--- EXERCISE ---
For each line below that includes the word "agent", make a copy.
---*---
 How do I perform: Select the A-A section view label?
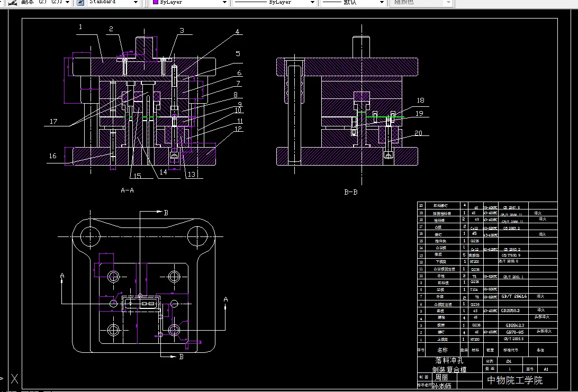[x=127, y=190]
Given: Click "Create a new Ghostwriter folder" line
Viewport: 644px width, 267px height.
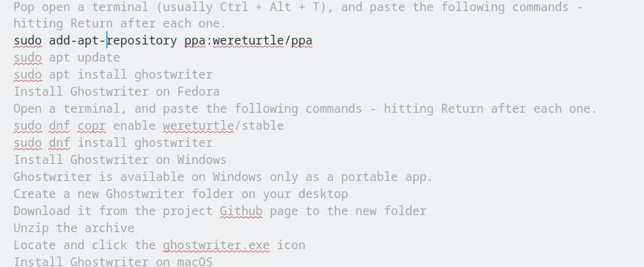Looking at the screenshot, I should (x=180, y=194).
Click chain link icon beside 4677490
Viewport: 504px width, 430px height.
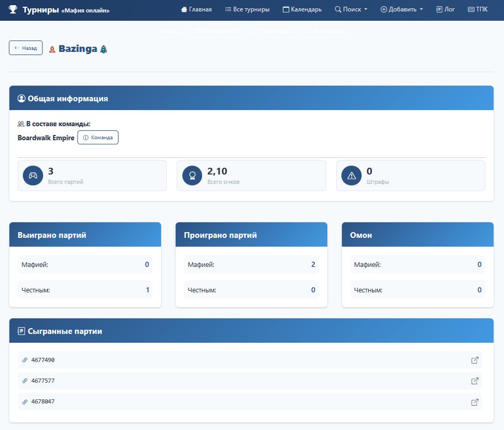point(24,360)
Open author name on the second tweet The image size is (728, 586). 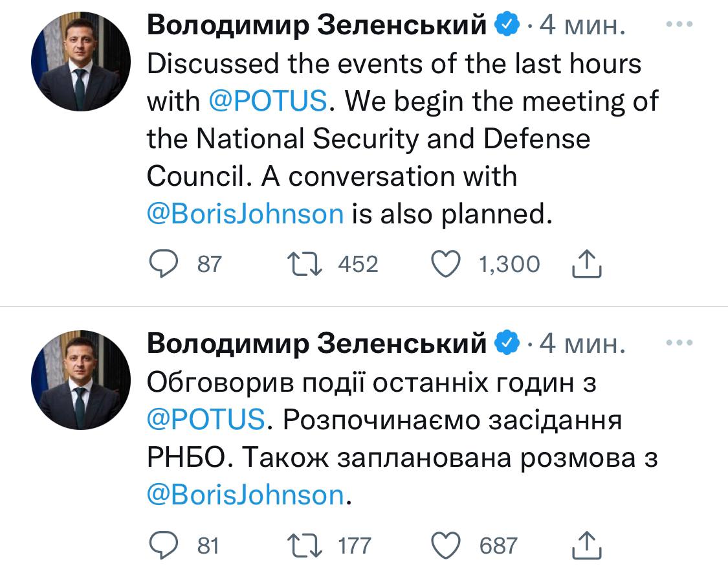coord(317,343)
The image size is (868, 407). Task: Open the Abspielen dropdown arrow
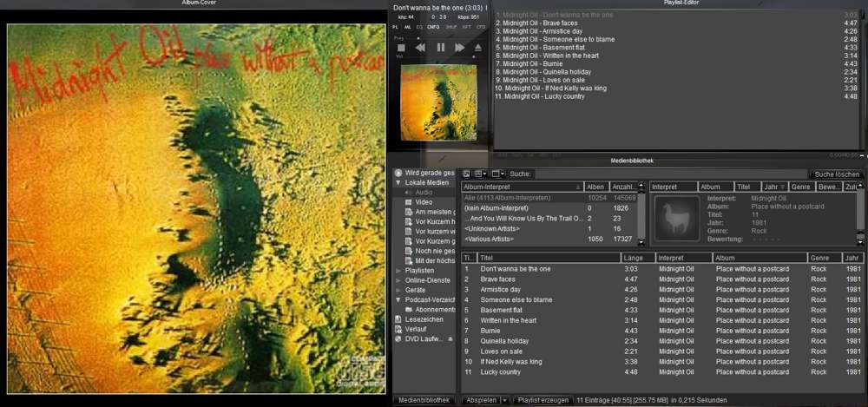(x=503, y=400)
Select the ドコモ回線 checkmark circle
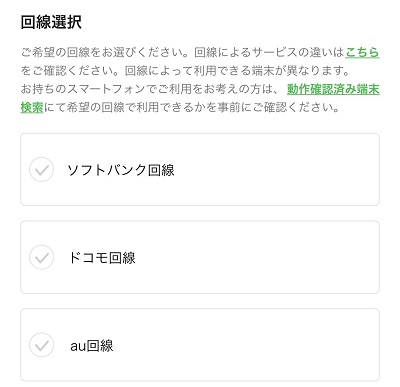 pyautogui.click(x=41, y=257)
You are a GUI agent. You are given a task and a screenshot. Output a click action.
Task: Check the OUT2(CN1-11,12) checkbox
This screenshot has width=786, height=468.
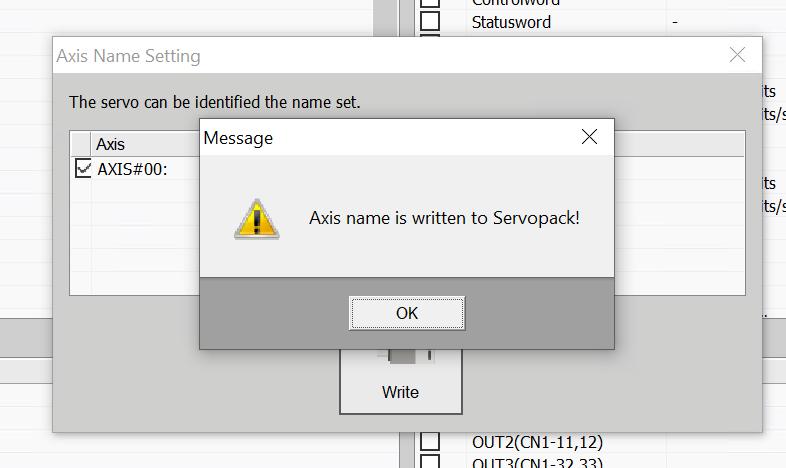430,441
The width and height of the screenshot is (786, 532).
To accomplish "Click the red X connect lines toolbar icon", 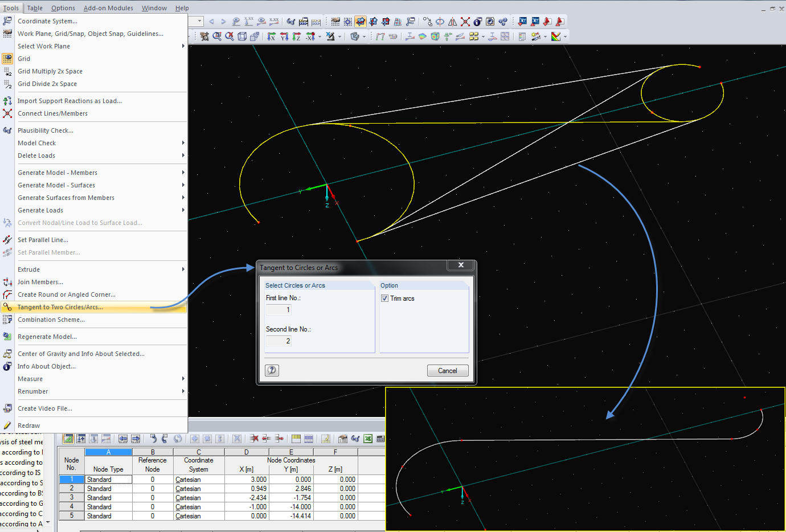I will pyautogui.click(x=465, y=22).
---*---
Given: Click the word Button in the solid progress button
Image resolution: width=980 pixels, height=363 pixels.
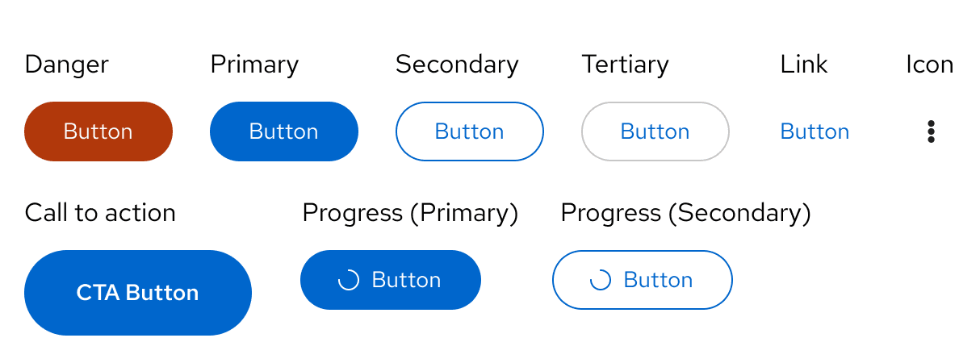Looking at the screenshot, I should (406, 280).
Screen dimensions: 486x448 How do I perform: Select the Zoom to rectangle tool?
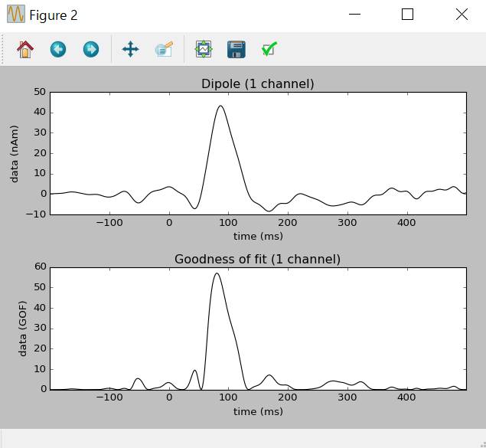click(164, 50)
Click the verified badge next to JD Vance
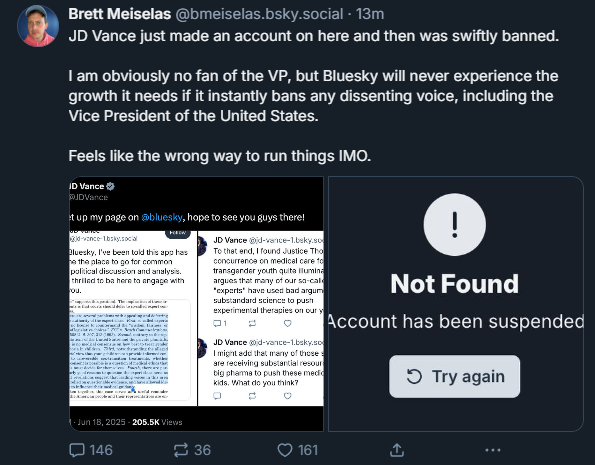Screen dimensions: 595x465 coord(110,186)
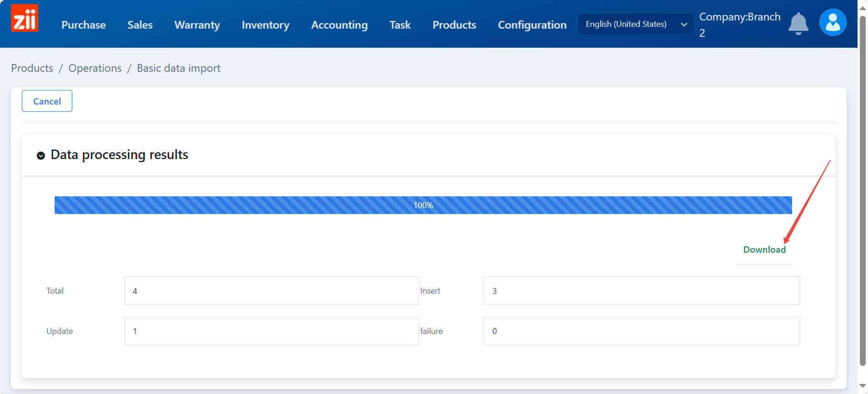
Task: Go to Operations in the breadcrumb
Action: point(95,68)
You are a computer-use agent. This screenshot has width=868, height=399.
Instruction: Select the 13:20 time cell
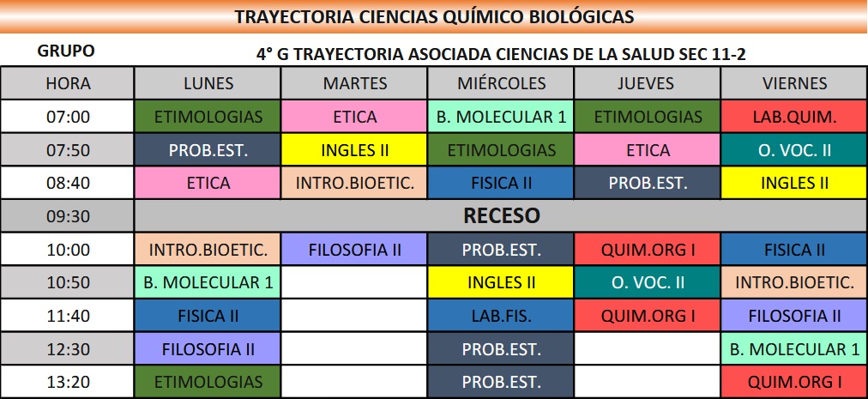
---*---
--- RESPONSE ---
You are a GUI agent. You are given a task and a screenshot. Output a click action.
You are a computer-use agent. This screenshot has width=868, height=399.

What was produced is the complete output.